Many initiatives designed to guide appropriate imaging utilization are under way. For example, the ACR has developed appropriateness criteria for a wide variety of medical conditions, including many pediatric illnesses. These have often been incorporated into practice guidelines based on available high-quality evidence of effectiveness. The main limitation of this approach at pediatric hospitals is the relative scarcity of appropriateness criteria for pediatric diseases.
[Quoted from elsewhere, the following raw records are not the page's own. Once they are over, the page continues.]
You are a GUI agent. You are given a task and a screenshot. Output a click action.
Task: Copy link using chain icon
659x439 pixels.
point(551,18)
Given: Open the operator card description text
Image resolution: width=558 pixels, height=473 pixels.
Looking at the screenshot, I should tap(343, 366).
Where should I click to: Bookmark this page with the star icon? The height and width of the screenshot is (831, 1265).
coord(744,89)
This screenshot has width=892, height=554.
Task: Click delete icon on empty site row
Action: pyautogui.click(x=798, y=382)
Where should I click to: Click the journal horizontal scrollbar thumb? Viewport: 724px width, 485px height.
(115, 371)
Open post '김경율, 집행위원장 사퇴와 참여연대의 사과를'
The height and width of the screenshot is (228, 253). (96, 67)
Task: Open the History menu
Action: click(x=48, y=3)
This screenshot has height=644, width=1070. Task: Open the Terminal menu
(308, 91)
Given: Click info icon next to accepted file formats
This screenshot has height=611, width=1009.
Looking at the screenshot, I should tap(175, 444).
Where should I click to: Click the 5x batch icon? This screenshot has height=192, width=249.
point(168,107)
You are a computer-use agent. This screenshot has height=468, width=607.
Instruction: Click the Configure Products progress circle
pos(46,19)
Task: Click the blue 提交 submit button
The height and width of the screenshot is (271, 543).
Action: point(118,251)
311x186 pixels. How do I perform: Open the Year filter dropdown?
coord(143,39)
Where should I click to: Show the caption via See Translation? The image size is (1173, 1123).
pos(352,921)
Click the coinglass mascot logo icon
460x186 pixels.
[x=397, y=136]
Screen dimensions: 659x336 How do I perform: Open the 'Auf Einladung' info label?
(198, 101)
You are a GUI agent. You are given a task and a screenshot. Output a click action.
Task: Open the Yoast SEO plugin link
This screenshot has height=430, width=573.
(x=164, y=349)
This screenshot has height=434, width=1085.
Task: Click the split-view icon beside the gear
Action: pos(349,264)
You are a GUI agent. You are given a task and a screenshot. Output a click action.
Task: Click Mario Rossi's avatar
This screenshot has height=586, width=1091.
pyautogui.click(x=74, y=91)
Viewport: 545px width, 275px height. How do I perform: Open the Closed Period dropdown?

These criteria are also based on disease processes rather than presenting symptoms and signs and might not be up-to-date in areas with rapidly changing technology.

The current study is a retrospective evaluation of administrative data collected among participating hospitals. As such, it is limited by the lack of specific outcome measures related to use of imaging procedures, lack of information on important demographic variables such as patient race/ethnicity, and the lack of availability of aggregated data. In addition, these data were obtained from free-standing, not-for-profit pediatric hospitals and might not reflect imaging-utilization patterns in other settings of inpatient pediatric care. However, the results of this study point to a large degree of variation in imaging utilization and associated costs in hospitalized children. Although the use of imaging is related to increasing severity of illness, this factor alone only explains a fraction of the variability in utilization and costs.

Conclusion

How do we optimize the decision of when and how to image a sick child? Clearly, there is a need for specific practice guidelines for common pediatric diseases and for appropriateness criteria based on clinical situations and patient-presenting symptoms rather than diagnosis. Ongoing consultation between referring clinicians and radiologists prior to approval of complex imaging procedures in children is an important step, especially in children requiring the use of relatively high doses of ionizing radiation (e.g., CT, PET, cardiac catheterization and interventional procedures) and those requiring sedation or general anesthesia. It is important to reach out to our clinical colleagues and to participate in educational efforts at their teaching conferences and national meetings. Finally, there is a need to deal with both the reality and perception of our fear of frivolous litigation that results in the practice of defensive medicine.